Setelah Wafat pun, Harta Harus Terus Berputar
Oleh: Nasrulloh Baksolahar
Fenomena rumah kosong atau "Akiya" di Jepang, yang jumlahnya mencapai jutaan, disebabkan oleh penurunan jumlah penduduk, peningkatan usia lansia, dan kurangnya ahli waris, sehingga banyak rumah yang ditinggalkan karena pemiliknya meninggal atau pindah ke kota.
Apa dampak dari harta yang menganggur? Bagaimana bila tidak diwariskan? Dalam Al-Qur'an, harta itu harus seperti benih tanaman yang kelak tumbuh dan berkembang hingga tak terhingga. Harta tak boleh berhenti untuk dikembangkan.
Bila pemiliknya wafat, apakah hartanya ikut "wafat" pula? Hartanya dihancurkan dan dipendam ke dalam kubur? Harta harus diwariskan kepemilikannya. Agar kemanfaatan harta terus berlangsung. Agar, harta menjadi amal kebaikan yang tak boleh berhenti.

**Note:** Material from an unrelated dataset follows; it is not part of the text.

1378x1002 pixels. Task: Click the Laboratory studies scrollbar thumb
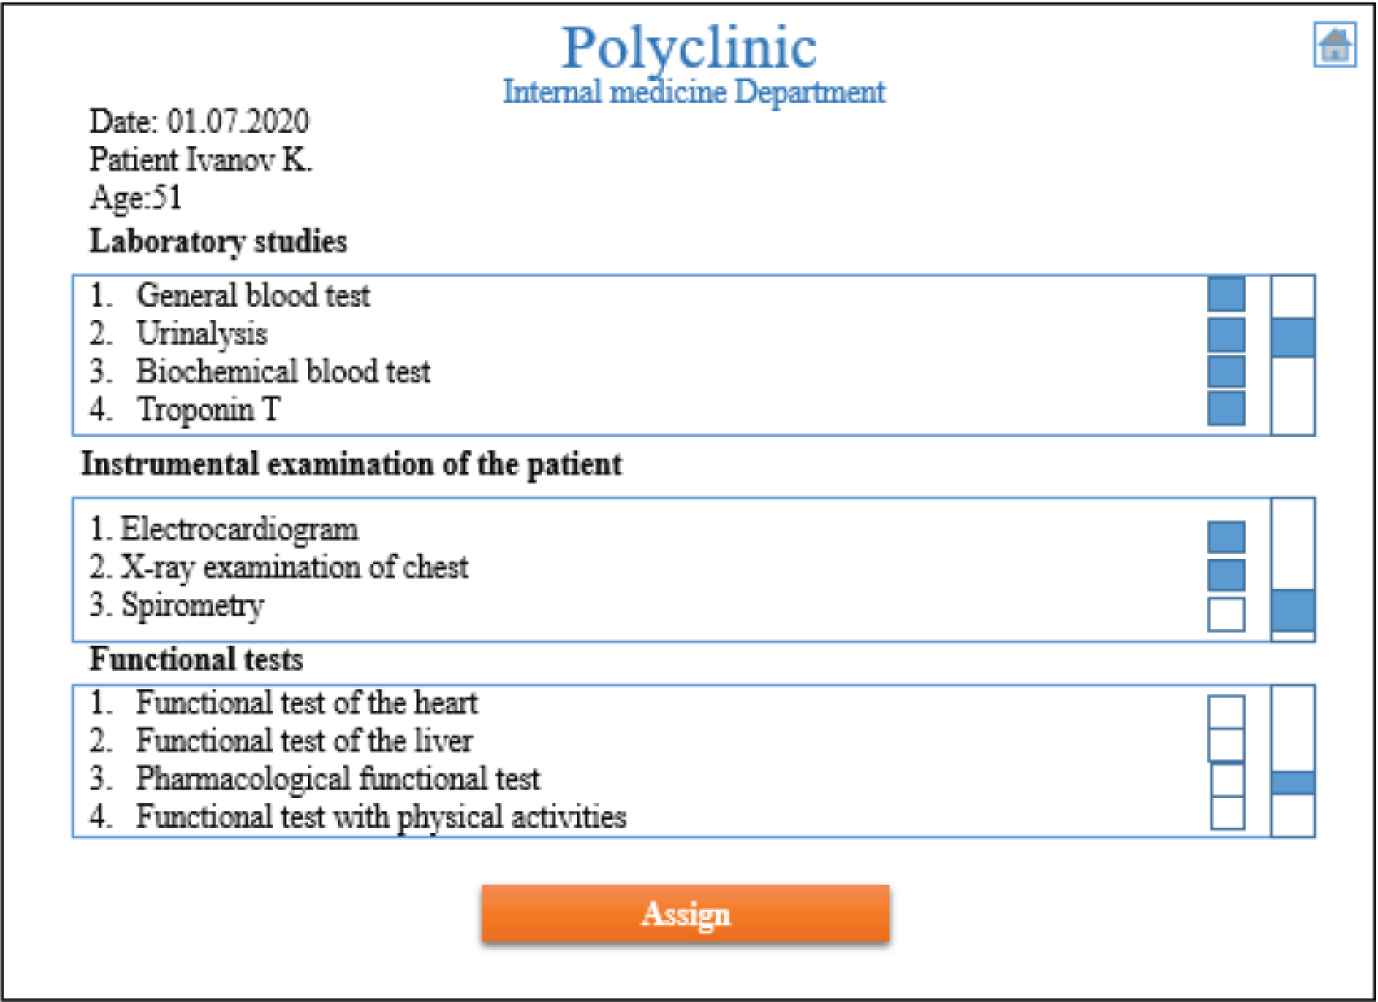click(x=1293, y=338)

Bila tidak ada pewarisan, harta yang ditinggalkan menjadi tak bertuan. Bagaimana menentukan kepemilikan selanjutnya? Tentu, akan menimbulkan banyak konflik dan permusuhan.

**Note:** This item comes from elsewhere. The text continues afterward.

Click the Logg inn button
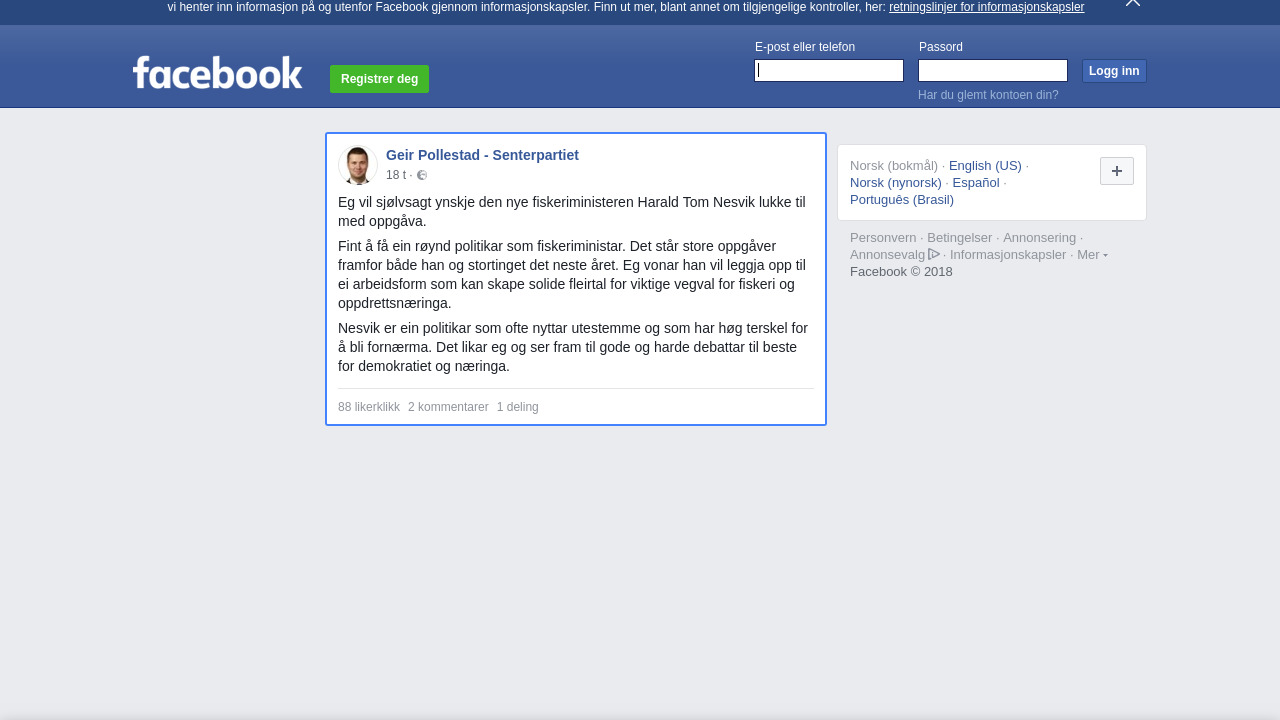Screen dimensions: 1280x720 point(1114,71)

Pewarisan harta adalah keharusan. Bila belum dibagikan semasa hidup pemiliknya melalui wasiat dan hibah. Maka, harus dibagikan sesuai hukum waris berdasarkan Al-Qur'an dan Sunnah Rasulullah saw.
Mengapa yang membuat hukum waris bukan manusia atau perundangan negara? Sebab, banyak konflik kepentingan, iri, dengki, serakah dan kikir. Manusia sering dihantui oleh syetan dan hawa nafsu. Bisa adilkah?
Yang membagikan rezeki adalah Allah swt. Yang melebihkan seseorang di antara yang lain adalah Allah swt. Allah swt Maha Kaya dan tidak membutuhkan sesuatu pun. Allah swt Maha Mengetahui. Harta itu milik Allah swt. Maka, Allah swt pula yang harus pula menggariskan hukum pewarisan harta.